Through connecting doors from the lobby, guests can glimpse the luminous space of La Sirena, Mario Batali and Joe Bastianich’s most recent restaurant addition to New York in nearly a decade. Patrons have the choice of dining outside on the patio overlooking Ninth Avenue or inside surrounded by marble archways and Portuguese tile floors with a showstopping 38-foot-long Caesarstone quartz bar. Guests can also take meals in their own hotel rooms—though the room menu shows a $3 to $5 markup for some menu items. Casarecce with broccoli rabe, aleppo chili and sesame is $23 on the room menu as opposed to $20 on La Sirena’s menu online, and Lasagne al Pesto e Patate is $30, instead of $25 as on the online menu. (Note: Guests are offered a 20 percent discount on breakfast if they eat in La Sirena and charge it to their rooms before 10am.)
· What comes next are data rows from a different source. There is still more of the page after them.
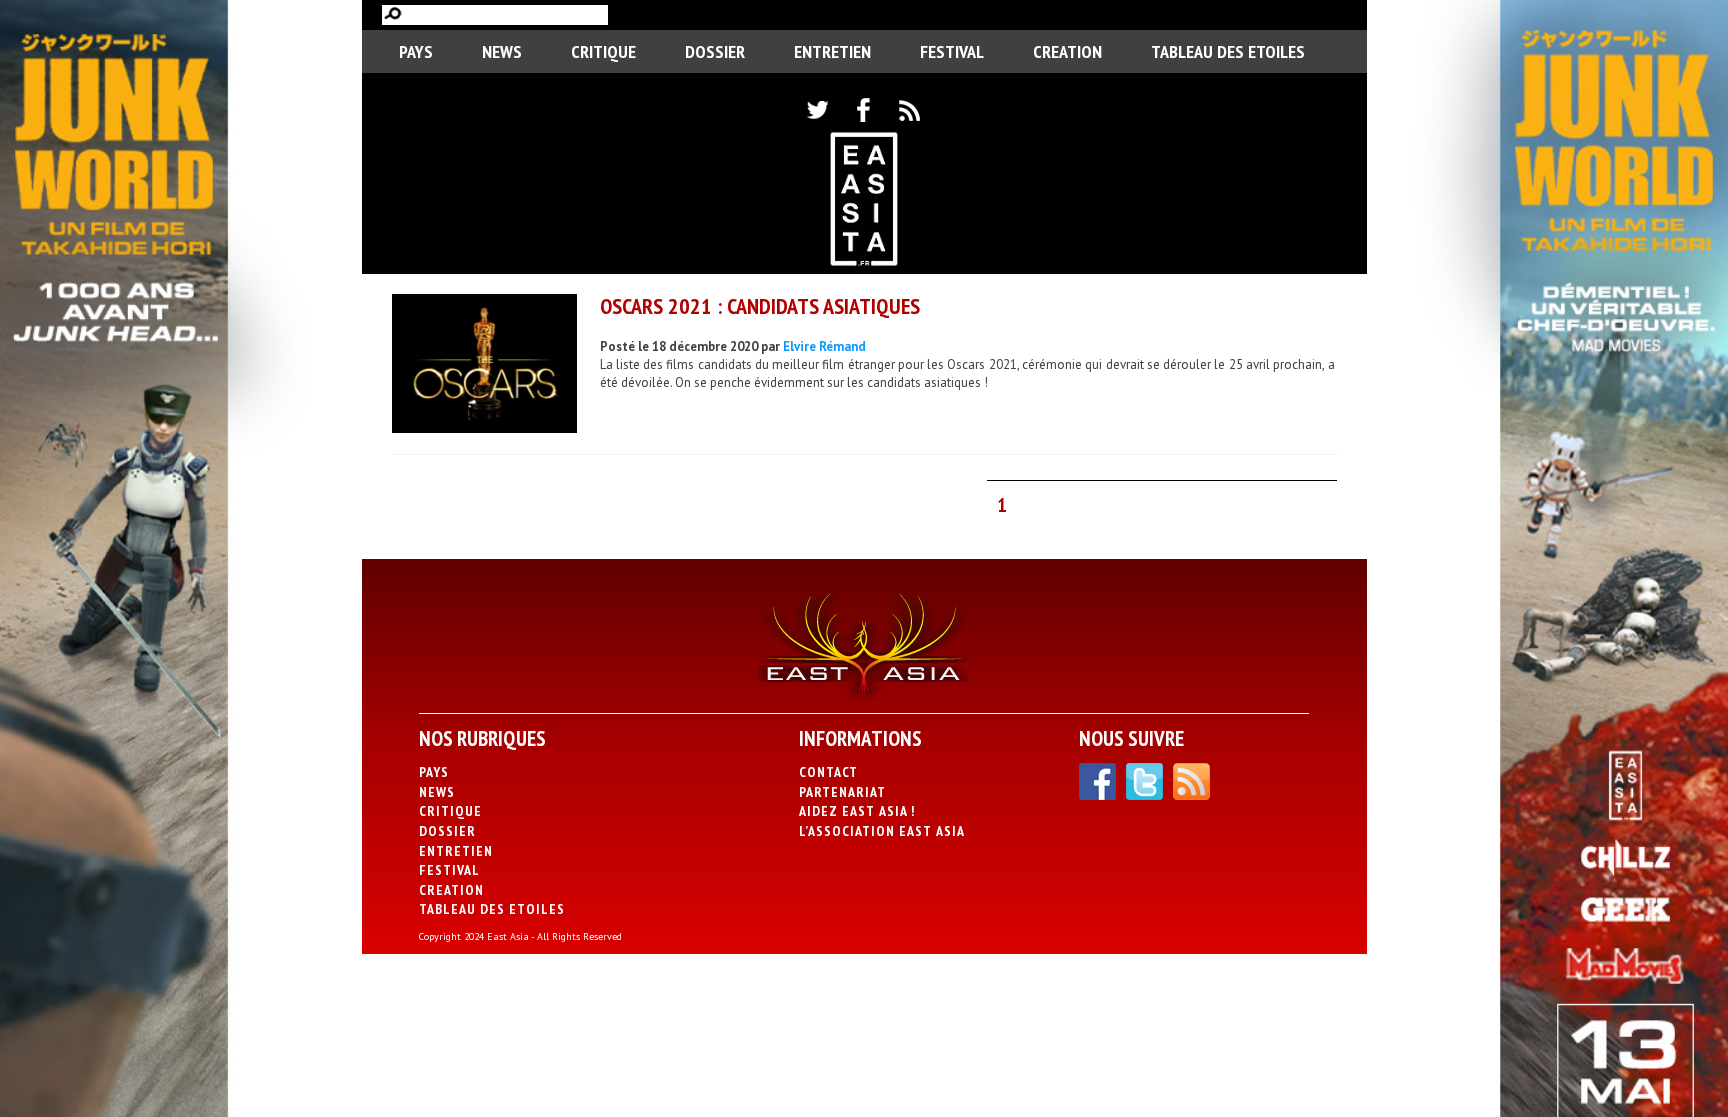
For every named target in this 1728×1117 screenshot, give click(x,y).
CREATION (1067, 51)
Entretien (832, 51)
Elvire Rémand (824, 346)
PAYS (416, 51)
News (502, 51)
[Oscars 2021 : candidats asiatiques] (484, 366)
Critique (603, 51)
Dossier (715, 51)
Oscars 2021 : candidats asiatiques (760, 306)
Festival (952, 51)
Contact (828, 772)
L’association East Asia (882, 831)
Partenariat (842, 792)
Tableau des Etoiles (1228, 51)
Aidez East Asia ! (857, 811)
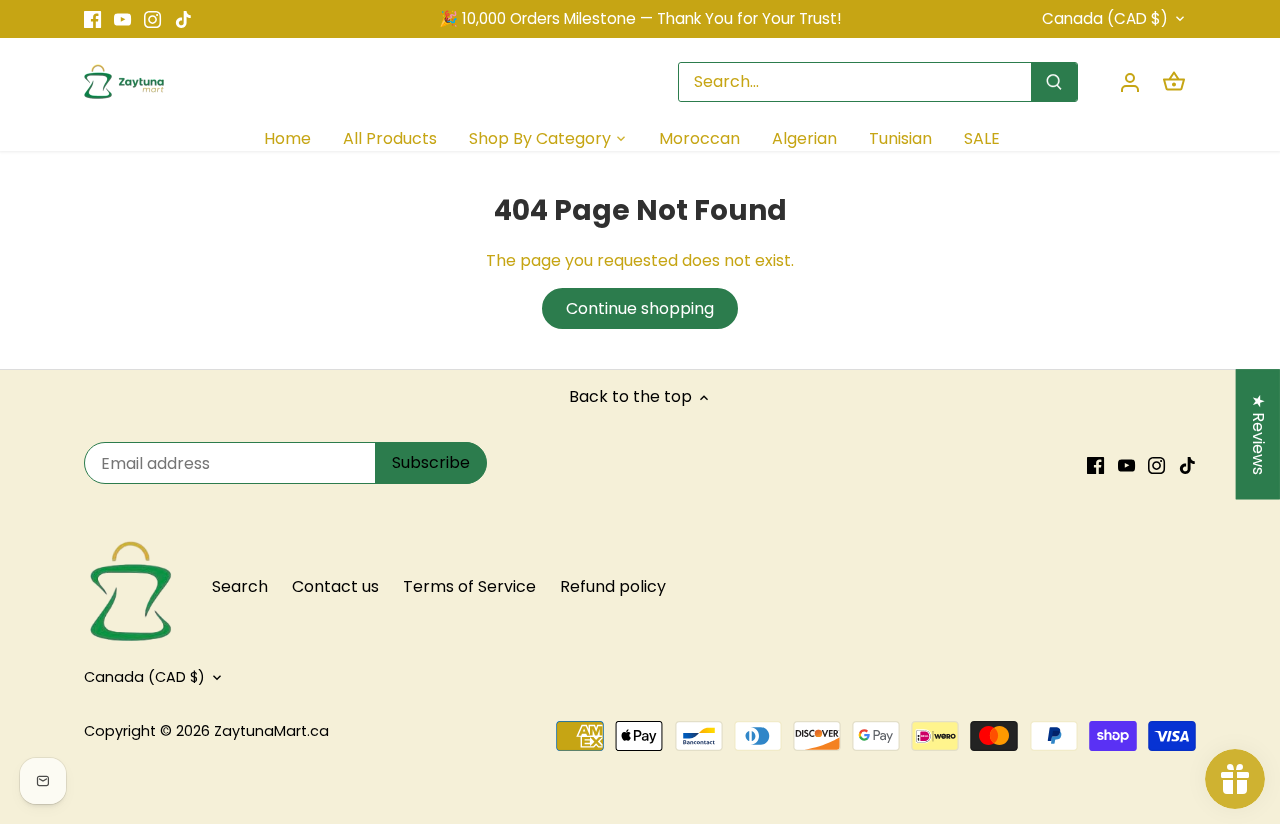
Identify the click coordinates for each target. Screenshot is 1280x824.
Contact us (335, 586)
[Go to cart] (1174, 81)
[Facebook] (92, 19)
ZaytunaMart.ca (271, 731)
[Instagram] (152, 19)
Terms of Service (469, 586)
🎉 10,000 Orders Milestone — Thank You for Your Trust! (640, 18)
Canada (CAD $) (1105, 19)
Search (240, 586)
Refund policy (613, 586)
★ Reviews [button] (1258, 434)
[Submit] (1054, 82)
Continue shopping (640, 308)
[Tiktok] (183, 19)
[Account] (1130, 81)
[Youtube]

Each standard room features a five-foot porthole window that opens, a teak-wood desk and drawers and two upholstered arm chairs around a small circle table by the window. The space is fairly small: There’s not much floor left after the seating area and queen-size bed, making the room suitable for two people only. Heavy blue velvet curtains block out any semblance of light, the remaining sound rising from the street can be muted with the complimentary bedside earplugs, and guests can further unwind under the waterfall shower with herbal-scented C.O. Bigelow bath products. Surprisingly, each room does not come with its own coffeemaker, but Keurigs are available upon request. Also be sure to ask about the complimentary DVD library, as On Demand movies run about $18!
TIME OUT TIP: If you want to venture out from your cabin to the top decks, head to Gallow Green, the 1920s rooftop bar atop the McKittrick Hotel—which isn’t a hotel at all but the home of interactive mystery performance Sleep No More. Whether you just go for drinks or to partake in the show, you’ll get your breath of fresh air.